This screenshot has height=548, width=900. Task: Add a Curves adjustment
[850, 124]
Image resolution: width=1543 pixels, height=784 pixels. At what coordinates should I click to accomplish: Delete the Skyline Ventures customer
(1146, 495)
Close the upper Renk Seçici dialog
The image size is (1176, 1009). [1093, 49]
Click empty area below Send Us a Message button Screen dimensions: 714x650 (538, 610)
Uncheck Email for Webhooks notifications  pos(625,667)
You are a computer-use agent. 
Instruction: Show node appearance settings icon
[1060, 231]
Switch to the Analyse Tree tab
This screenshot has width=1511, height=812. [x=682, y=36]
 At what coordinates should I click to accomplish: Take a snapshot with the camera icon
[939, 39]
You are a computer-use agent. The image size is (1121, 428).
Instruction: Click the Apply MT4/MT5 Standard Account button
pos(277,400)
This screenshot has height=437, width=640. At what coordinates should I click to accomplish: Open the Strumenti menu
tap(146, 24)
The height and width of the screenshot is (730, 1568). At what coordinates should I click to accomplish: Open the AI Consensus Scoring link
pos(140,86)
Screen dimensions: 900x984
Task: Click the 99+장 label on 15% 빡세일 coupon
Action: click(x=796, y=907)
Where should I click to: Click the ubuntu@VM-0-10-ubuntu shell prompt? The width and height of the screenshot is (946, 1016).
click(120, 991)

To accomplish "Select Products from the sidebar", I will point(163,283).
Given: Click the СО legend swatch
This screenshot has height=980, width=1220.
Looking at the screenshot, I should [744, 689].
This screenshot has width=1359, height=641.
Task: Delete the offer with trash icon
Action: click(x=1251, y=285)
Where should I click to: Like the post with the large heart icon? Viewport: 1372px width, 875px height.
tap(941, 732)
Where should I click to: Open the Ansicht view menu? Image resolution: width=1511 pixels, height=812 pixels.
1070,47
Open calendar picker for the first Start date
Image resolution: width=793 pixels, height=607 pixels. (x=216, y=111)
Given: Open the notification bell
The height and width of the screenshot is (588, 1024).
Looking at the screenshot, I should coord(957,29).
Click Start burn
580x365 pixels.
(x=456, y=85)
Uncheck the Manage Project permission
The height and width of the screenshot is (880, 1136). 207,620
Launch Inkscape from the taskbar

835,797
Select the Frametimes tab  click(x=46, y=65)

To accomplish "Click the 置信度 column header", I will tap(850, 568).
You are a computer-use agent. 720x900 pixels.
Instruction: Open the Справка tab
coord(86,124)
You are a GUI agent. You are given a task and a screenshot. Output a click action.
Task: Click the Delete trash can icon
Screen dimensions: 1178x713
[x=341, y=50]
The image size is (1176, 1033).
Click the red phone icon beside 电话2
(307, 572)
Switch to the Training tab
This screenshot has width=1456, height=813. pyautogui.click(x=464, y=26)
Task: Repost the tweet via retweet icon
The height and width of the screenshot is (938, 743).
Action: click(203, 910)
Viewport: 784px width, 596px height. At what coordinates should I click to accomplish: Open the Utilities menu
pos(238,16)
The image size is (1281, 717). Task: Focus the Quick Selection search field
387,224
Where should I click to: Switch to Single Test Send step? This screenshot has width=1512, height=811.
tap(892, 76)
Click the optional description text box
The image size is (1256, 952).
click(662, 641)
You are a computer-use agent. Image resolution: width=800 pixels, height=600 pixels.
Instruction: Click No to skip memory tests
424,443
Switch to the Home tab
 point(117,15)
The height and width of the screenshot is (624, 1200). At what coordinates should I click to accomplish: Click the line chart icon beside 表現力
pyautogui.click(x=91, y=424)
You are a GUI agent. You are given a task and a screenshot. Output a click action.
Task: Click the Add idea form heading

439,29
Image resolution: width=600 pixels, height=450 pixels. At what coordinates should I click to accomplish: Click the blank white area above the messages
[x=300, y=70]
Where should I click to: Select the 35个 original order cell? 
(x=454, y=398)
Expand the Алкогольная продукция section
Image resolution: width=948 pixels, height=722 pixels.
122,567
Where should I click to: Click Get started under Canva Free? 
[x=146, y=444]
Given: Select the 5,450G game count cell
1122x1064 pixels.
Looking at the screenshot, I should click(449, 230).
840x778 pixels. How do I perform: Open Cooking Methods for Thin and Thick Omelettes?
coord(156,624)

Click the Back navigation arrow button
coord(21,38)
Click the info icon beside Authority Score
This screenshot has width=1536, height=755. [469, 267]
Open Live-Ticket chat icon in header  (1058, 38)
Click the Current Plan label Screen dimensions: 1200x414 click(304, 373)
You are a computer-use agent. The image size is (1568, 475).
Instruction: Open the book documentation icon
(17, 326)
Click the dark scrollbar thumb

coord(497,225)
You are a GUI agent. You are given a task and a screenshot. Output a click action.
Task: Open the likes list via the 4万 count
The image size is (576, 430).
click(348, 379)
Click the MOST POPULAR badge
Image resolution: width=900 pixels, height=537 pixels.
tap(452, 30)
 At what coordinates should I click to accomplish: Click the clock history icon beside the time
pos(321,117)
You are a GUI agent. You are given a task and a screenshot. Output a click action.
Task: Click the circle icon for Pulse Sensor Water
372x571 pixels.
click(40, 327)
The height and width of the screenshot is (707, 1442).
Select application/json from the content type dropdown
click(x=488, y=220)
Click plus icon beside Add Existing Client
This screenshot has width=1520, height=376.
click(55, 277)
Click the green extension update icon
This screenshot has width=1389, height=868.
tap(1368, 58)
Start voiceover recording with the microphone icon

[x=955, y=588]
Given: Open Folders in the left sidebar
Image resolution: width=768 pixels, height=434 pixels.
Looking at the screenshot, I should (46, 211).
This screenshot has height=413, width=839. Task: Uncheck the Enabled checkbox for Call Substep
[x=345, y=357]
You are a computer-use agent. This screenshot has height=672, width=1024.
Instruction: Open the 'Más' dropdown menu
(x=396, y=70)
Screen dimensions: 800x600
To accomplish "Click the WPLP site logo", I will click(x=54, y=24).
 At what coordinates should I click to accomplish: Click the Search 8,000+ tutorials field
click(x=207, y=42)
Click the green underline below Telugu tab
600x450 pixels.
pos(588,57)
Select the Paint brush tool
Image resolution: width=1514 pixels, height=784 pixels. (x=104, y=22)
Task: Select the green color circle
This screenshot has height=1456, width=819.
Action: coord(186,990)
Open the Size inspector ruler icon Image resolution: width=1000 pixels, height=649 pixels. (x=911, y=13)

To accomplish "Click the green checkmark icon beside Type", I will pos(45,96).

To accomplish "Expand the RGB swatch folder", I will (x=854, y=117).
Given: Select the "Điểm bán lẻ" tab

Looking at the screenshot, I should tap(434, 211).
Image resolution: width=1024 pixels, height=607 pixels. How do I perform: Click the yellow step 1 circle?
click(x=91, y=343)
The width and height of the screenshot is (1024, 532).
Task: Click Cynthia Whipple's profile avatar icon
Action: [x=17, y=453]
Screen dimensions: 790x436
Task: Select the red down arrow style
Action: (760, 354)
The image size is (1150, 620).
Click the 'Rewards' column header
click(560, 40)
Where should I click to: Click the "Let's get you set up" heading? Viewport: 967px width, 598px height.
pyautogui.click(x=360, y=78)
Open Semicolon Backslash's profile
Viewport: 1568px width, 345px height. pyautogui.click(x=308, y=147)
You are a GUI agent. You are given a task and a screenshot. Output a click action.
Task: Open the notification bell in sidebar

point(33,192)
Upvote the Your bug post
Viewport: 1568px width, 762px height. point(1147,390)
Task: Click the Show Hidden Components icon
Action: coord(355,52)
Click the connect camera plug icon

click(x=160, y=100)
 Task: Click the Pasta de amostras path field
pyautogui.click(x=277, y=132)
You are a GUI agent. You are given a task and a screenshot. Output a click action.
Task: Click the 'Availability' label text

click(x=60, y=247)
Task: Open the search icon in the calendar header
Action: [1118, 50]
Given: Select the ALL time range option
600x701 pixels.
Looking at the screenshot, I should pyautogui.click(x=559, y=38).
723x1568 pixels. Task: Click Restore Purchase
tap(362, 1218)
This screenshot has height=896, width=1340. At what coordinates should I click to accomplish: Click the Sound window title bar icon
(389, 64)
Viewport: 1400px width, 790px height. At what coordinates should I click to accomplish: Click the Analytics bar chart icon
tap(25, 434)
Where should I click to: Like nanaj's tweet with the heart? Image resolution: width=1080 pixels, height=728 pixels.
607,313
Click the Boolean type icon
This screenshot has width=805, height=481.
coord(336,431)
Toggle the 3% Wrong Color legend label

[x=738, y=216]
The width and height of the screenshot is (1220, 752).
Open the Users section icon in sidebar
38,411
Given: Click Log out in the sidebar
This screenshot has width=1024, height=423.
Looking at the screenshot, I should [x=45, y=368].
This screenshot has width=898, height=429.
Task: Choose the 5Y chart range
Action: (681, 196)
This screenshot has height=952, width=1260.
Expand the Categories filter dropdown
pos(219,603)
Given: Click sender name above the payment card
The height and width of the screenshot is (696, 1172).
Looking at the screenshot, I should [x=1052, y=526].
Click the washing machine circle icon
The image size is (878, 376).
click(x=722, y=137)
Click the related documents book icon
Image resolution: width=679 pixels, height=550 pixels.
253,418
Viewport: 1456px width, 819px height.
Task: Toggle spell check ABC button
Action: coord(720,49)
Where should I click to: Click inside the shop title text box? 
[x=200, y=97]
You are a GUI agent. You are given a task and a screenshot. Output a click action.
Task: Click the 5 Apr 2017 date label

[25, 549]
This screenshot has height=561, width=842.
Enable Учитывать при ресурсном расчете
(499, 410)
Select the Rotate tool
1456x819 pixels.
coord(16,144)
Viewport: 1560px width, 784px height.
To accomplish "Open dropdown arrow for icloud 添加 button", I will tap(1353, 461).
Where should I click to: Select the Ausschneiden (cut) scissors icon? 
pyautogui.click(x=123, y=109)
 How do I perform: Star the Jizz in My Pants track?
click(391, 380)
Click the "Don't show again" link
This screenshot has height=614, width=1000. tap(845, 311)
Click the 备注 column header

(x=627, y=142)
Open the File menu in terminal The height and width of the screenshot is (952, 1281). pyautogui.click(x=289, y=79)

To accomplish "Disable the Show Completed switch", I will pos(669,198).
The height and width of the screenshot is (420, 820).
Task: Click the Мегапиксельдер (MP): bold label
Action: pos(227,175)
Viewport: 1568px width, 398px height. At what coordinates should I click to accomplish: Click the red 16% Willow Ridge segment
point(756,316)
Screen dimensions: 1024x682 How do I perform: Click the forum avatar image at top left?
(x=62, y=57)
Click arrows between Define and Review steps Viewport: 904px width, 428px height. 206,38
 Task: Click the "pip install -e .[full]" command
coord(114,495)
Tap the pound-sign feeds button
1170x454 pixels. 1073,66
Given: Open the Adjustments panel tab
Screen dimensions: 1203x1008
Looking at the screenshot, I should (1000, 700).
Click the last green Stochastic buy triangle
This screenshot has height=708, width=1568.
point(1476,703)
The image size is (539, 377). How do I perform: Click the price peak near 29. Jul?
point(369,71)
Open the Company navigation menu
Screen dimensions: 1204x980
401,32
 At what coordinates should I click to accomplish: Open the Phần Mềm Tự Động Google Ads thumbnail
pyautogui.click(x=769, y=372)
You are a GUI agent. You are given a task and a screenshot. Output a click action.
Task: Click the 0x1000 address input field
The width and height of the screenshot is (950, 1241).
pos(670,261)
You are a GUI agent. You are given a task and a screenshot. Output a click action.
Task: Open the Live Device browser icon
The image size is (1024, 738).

+++

Request:
Express everything from the line containing "Click the Current" down to the line containing "click(348, 379)" as a two-column CSV with the header input,output. Give each piece of text its own row, with the answer to it in the output column, and put both in quoted fields with line breaks turned into spaces.

Exercise output:
input,output
"Click the Current Plan label Screen dimensions: 1200x414","click(304, 373)"
"You are a computer-use agent. The image size is (1568, 475). Instruction: Open the book documentation icon","(17, 326)"
"Click the dark scrollbar thumb","coord(497,225)"
"You are a GUI agent. You are given a task and a screenshot. Output a click action. Task: Open the likes list via the 4万 count The image size is (576, 430).","click(348, 379)"